Ford missed estimates by posting adjusted profit of 27 cents a share, less than half what it earned on that basis a year earlier. The Dearborn, Michigan-based company said it will make between $1.30 and $1.50 a share instead of as much as $1.70. It lost a combined $467 million in Asia and Europe in the second quarter.

In China — still a reliable source of growth for many other major automakers — Ford’s sales fell by 25 percent in the first half. Beijing’s retaliatory tariffs against the U.S. that include higher levies on cars will cost the company $200 million to $300 million this year, Chief Financial Officer Bob Shanks said.

Ford’s problems in the market are manifold: models including the Focus and Escort cars are old and will be replaced late this year and into 2019. Its dealers aren’t making adequate profits, burdened by a glut of sedan inventory and not enough sport utility vehicles.

Cagey Call

The company has other deep structural issues. On its earnings call, analysts asked for more detail on the costly and protracted restructuring, and Hackett gave little clarity. The company also said that it will postpone an investor meeting that had been set for September, saying it would be rescheduled for when it had more specifics to share.

That sparked a tense exchange with Morgan Stanley analyst Adam Jonas, who criticized Hackett and Shanks for the lack of communication. “I really do hope you can reconsider the communications strategy, because it’s just not good enough, Bob,” Jonas said.

The stock sank below $10 a share in after-hours trading, a level it hasn’t closed at since 2012, when former CEO Alan Mulally was still restructuring the company.

Jeep’s China Struggles

Fiat Chrysler isn’t in nearly the bind Ford is, but new CEO Mike Manley has plenty of problems, too. The much-heralded Jeep brand hasn’t caught on in China — a key element of the growth strategy laid out only a matter of weeks ago.

The redesigned Jeep Compass that’s been a hit in the U.S. has struggled going up against local Chinese brands that are on the ascent in the countries mass market segments.

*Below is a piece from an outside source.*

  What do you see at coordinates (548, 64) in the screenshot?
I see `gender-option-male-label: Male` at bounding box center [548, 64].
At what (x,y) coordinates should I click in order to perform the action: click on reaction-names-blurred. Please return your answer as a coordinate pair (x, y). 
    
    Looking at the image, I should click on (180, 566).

As a result, the company’s Asian operations lost 98 million euros ($115 million) in the second quarter. Its luxury brand Maserati also slumped as customers waited for a July duty reduction to take delivery of Levante SUVs. Fiat Chrysler’s U.S.-listed shares plunged 12 percent, their worst one-day drop since June 2016.

Hard Luck

GM is telling more of a hard-luck story. Trump’s steel and aluminum tariffs have driven up metals prices and contributed to commodities adding $300 million to costs in the quarter and $500 million in the first half. The company had been expecting that sort of a headwind for the whole year. Instead, it’s now seeing about a $1 billion blow to annual earnings.

Add in a $100 million hit from devalued Argentine peso and Brazilian real and GM had to lower its forecast for adjusted earnings to $6 a share. The company had been expecting to make as much as $6.50.

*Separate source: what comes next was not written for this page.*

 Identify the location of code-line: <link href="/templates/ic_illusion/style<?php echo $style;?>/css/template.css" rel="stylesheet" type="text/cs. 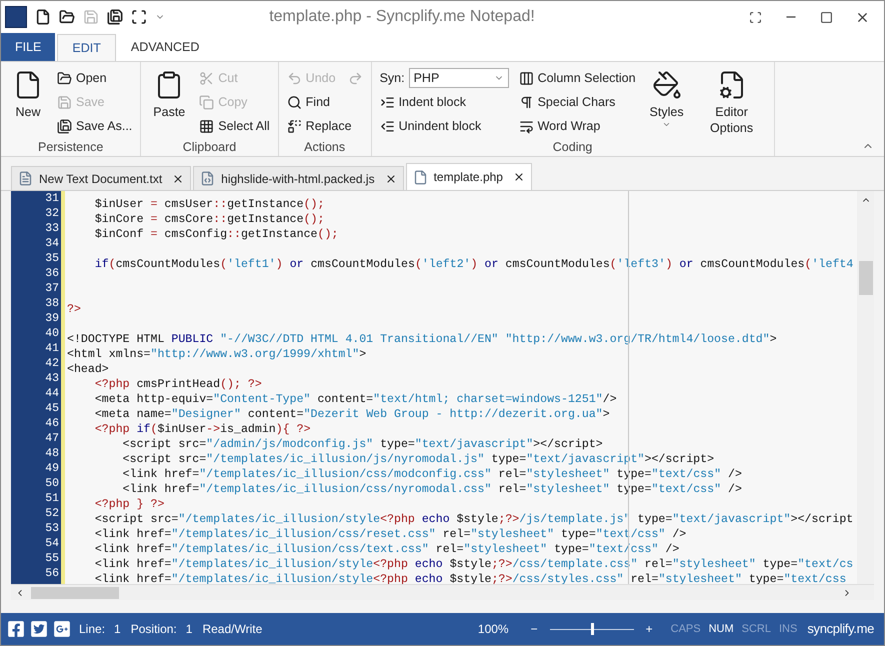
(474, 564).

GM has new pickups going on sale next month, though they won’t be available in substantial supply until the fourth quarter. And while the China market is getting tough, GM is growing luxury sales with Cadillac and its local Baojun brand is winning over the nation’s new middle class.

Don’t Want to Hear It

But investors may not be interested in hearing the company make its case for a while, said Morningstar Inc. analyst David Whiston.

“It was a really bad day,” Whiston said. “There are a lot of factors beyond their control. In addition to all of that, we’re at the top of the auto cycle and investors just aren’t interested.”

Indeed, Ford’s stock “will be in purgatory for some time,” Albertine said.

In what was perhaps a sign of just how fed up Wall Street was by the end of the day, the first questioner on Ford’s Wednesday evening earnings call was Jonas, who asked whether Hackett expected to still be in the job once the company is ready to have its investor day.

“Hell yes, I expect to be in front of everybody declaring where we’re going and what we want to get done,” Hackett responded. “There should be zero question around that.”